Analyzing the Data  

The Crosstabulation tool can be used for creating contingency tables as well as for the calculation of several statistics including various independence tests and percentages of rows, columns, and total. Now that raw data has been created from the original contingency table, the data can be analyzed in Statistica.

1. On the ribbon bar, select the Statistics tab. In the Base group, click Basic Statistics to display the Basic Statistics and Tables Startup Panel. Select Tables and banners and click OK to display the Crosstabulation Tables dialog box.

2. On the Crosstabulation tab, click the Specify tables (select variables) button to display the Select up to 6 lists of grouping variables dialog box. In List 1, select Level of Smoking. In List 2, select Employee Category. Click OK in the Select up to 6 lists of grouping variables dialog box, and click OK in the Crosstabulation Tables dialog box to display the Crosstabulation Tables Results dialog box.

3. Select the Options tab. In the Compute tables group box, select the Percentages of row counts check box and the Percentages of column counts check box.
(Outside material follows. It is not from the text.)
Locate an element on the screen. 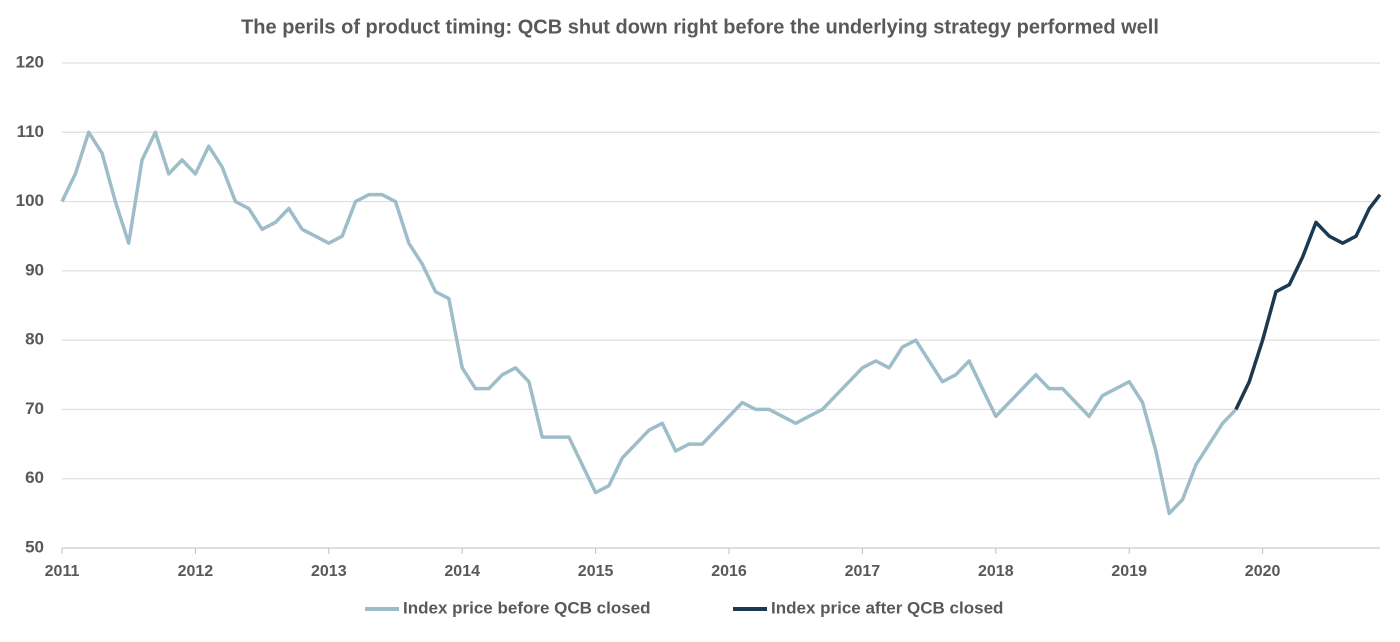 The width and height of the screenshot is (1400, 642). x-tick-label: 2020 is located at coordinates (1263, 572).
In the Statistics for two-way tables group box, select the Pearson & M-L Chi-square check box.

4. Select the Advanced tab. Click the Detailed two-way tables button to create the two-way table output and chi-square output.
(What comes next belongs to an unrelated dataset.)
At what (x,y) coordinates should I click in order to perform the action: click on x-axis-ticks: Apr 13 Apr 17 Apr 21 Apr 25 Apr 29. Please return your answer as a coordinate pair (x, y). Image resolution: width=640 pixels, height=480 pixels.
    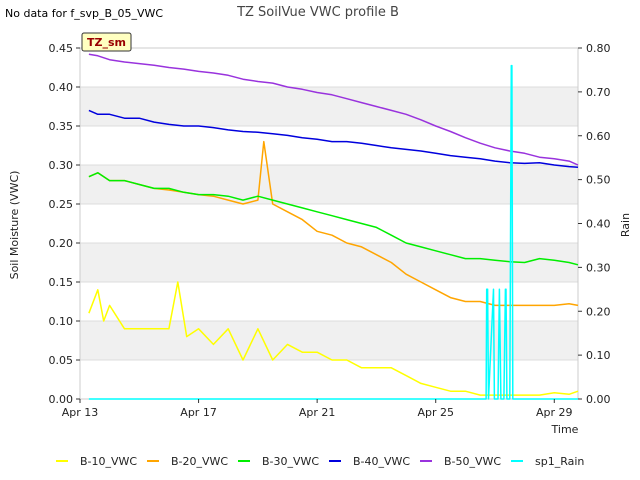
    Looking at the image, I should click on (318, 409).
The 2-Way Summary Table output gives the contingency table along with the requested row and column percents. The first Column %, 36.36%, is interpreted as follows: of senior managers, 36.36% report that they are non-smokers. The first Row %, 6.56%, is interpreted as: of non-smokers, 6.56% were senior managers. This table is helpful in showing trends between the two variables.

The second output data file contains the independence test statistics. The test is evaluating the independence of Level of Smoking and Employee Category. If the two are independent, no significant relationship exists between them. If the null hypothesis is rejected and the variables are found to be dependent, it can be concluded that Level of Smoking varies across Employee Category. At this point, the relationship could be further explored with row, column, and total percentages.

The Chi-square test is 16.44164 with an insignificant p-value of 0.1783. This indicates that the two variables are independent or that no significant relationship exists between Level of Smoking and Employee Category.